In my childhood home, my parents balanced out the musical spectrum by adding classic country albums (Buck Owens and Merle Haggard, for instance, from my father) and classic Broadway musicals (Camelot, The Sound of Music, from Mom) to the family collection. To me, the standards of musical theatre are every bit as essential to a well-rounded musical palette as are songs from the Grand Old Opry, or The Beatles, or Beethoven.
Here are some of my favorites.
Approximate playing time: 77 minutes.
- “Something’s Coming” from West Side Story (1957)
- “I Got Lost in His Arms” from Annie Get Your Gun (1949)
- “I Whistle a Happy Tune” from The King and I (1951)
- “Gary, Indiana” from The Music Man (1958)
- “I’m an Ordinary Man” from My Fair Lady (1956)
- “It’s a Perfect Relationship” from Bells Are Ringing (1956)
- “Sorry-Grateful” from Company (1970)
- “I Don’t Know How to Love Him” from Jesus Christ Superstar (1970)

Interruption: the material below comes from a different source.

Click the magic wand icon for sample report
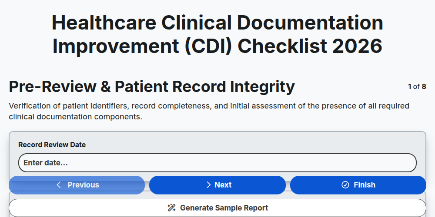Image resolution: width=435 pixels, height=217 pixels. click(x=171, y=208)
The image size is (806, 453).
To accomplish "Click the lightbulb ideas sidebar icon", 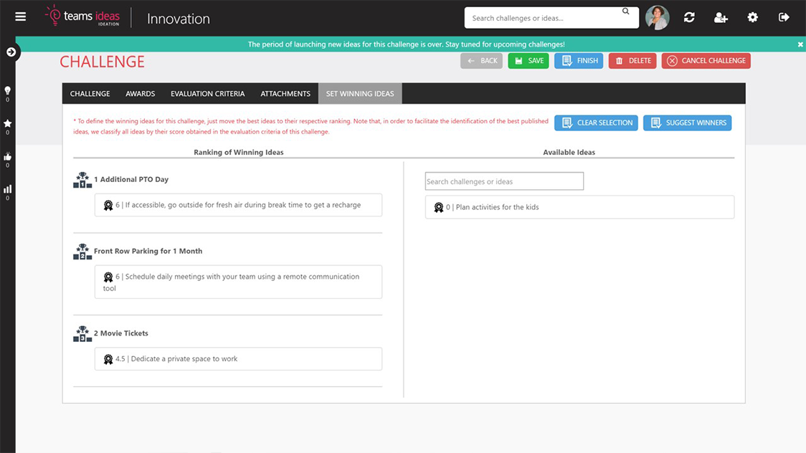I will pos(8,91).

- “The Heather on the Hill” from Brigadoon (1947)
- “If I Loved You” from Carousel (191947)
- “Then You May Take Me to the Fair” from Camelot (1960)
- “Impossible / It’s Possible” from Cinderella (1957)
- “The Hostess with the Mostes’ on the Ball” from Call Me Madam (1950)
- “Some People” from Gypsy (1959)
- “What a Waste” from Wonderful Town (1958)
- “Everybody Ought to Have a Maid” from A Funny Thing Happened on the Way to the Forum (1962)
- “I Can Cook, Too” from On the Town (1959)
- “Too Darn Hot” from Kiss Me, Kate (1949)
- “I Cain’t Say No” from Oklahoma! (1943)
- “Some Enchanted Evening” from South Pacific (1949)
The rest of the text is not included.